Your rendition of the famous Kenyan patriotic song Wimbo Wa Historia, originally written by Enock Ondego, has recently gone viral online. What inspired the song?
I had been doing vocal classes for nine months during school holidays at PPMC (Permanent Presidential Music Commission), before I was given the song to record.
It was inspired by the upcoming Mashujaa Day, which will be a good reminder of how far we have come as a nation.
Did you expect the response it received?
The response has been beyond anyone’s expectation. I have even received an invite to perform for the president and the whole nation at the Mashujaa Day celebrations in Kakamega!
How did you get into singing?
I began singing at the age of three, and my greatest influence came from listening to the radio, which my mum loved playing.
How many songs have you recorded so far?
Only the one that has been released; Wimbo Wa Historia. I plan to record more songs once I have finished my KCPE exams in November.
How do you balance school and music?
I study when it’s time to study. I also get guidance from my mother, teachers and mentors to ensure I strike the balance.
What are some of the challenges you’ve faced as a young artiste?
A lot of exposure has forced me to learn how to handle large audiences and people who love my singing. While some people have been good, others have been extremely scary in how they behave when they meet me.
There is also a misconception out there that working on your talent while still young is a bad thing. I’m still trying to balance my life to ensure it all works out well for me.
How have you been handling your newly found fame?
My family and close friends keep me grounded and in check. I don’t even have access to social media yet; these are all handled by my manager.
Who are your mentors?
I have three mentors: My mum, because she was the first person to spot my talent, and has encouraged me and taken me to functions where I got to perform.
Secondly, DJ Pinye, who spotted me through a friend and introduced me to PPMC, and also sponsored and directed my first project. Third is Christine from PPMC, who is my vocal teacher.
What do you want to be in future?
A pilot who is also a musician.
Which subjects do you like in school?
I love Maths and English.

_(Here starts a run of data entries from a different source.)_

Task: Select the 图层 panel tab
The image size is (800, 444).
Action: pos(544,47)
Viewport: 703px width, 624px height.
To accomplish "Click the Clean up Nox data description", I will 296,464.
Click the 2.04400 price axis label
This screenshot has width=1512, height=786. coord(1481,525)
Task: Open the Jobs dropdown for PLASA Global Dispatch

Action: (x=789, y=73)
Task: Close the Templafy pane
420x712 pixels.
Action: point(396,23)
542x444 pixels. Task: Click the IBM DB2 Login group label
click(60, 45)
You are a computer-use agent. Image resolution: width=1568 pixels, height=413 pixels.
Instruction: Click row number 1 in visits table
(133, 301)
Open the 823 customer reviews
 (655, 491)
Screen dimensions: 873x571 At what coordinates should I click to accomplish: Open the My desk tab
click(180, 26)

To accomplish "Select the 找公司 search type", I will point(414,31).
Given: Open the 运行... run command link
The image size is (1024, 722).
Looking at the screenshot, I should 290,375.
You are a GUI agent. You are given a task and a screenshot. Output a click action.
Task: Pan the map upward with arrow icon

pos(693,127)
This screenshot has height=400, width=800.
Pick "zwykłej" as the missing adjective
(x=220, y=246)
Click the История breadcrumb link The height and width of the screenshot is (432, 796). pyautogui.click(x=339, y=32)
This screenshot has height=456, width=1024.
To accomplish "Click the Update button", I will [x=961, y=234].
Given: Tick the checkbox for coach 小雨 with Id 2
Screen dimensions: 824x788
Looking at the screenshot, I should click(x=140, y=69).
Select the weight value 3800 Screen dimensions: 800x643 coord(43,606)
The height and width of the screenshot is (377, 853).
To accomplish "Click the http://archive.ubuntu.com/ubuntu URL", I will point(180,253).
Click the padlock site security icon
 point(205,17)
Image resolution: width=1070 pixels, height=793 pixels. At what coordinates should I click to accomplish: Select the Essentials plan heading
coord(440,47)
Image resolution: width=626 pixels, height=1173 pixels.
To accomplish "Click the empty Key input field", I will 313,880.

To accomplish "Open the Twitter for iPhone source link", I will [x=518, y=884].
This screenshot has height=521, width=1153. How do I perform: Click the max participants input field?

They are my favourite.
Advice to other upcoming young singers?
Trust God, be humble and follow your dream. I have been raised by my mother to always follow my dreams and become whoever I want to be, regardless of the religion I was born into. I have been given the permission and free will to make my own life choices.
My mother is Muslim, but does not impose her own beliefs on me, instead, encourages me to make and follow my own path. Therefore, I don’t view my religion as an obstacle, but rather, a way to express myself and show other young children that they can grow up to become their authentic selves.